Another clue that company data was copied to an external storage device is the timeline of events that can be gleaned from examining the system metadata values of files and folders.  Years ago, such a timeline in a data theft case might have been constructed primarily from Last Accessed dates, reflecting the last time a file was “touched” by the user or operating system.  That’s less feasible today; here’s why:

All computer operating systems employ a set of routines called the File System that serve as the prosaic plumbing handling routine file management tasks.  The Windows family of PC operating systems has long employed a file system called NTFS (for New Technology File System).  NTFS tracks and records several date and time values for each file it manages.  These have customarily been called MAC dates, for Last Modified, Last Accessed and Created dates, but could as easily be termed MACE dates, acknowledging another time value called the Entry Modified date.

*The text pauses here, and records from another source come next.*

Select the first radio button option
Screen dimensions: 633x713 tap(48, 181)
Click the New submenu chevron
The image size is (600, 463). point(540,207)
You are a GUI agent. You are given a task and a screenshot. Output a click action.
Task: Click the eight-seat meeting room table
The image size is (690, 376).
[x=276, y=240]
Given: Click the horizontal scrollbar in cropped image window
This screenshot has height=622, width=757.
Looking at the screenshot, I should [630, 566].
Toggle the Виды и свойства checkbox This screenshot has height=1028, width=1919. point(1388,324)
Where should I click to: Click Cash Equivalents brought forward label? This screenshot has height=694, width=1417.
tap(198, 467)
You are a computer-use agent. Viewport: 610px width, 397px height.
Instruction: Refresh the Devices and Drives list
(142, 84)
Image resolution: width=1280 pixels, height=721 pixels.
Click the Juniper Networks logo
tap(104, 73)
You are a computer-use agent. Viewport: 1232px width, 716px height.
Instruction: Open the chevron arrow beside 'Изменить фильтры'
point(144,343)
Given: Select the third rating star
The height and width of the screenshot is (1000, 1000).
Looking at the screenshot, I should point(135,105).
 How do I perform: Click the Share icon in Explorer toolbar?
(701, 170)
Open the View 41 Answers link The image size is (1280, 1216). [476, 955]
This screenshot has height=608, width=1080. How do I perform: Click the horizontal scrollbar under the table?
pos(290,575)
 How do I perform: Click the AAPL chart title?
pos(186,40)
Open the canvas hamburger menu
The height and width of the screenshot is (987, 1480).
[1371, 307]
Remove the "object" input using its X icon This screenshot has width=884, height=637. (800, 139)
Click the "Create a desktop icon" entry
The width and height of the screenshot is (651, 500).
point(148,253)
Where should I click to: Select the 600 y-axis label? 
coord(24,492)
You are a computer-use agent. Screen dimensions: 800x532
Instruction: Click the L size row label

MAC Dates are a frequent source of confusion in computer forensics and e-discovery because the meaning accorded Created and Accessed in common parlance is off a bit from their meanings in Windows World.  In NTFS, a document’s Created date could coincide with the date the document was authored by the user, but it could also signify when a template used to create a document was authored by someone else or when the document was copied from another disk or drive (as “Created”  means created on that storage volume).

Copy a file you authored on Monday to an external hard drive on Friday and the file’s Created Date on the external hard drive will likely be Friday (unless you used a copying tool that changes the date back to Monday).  See how flaky this can get if you’re not sure what you’re seeing?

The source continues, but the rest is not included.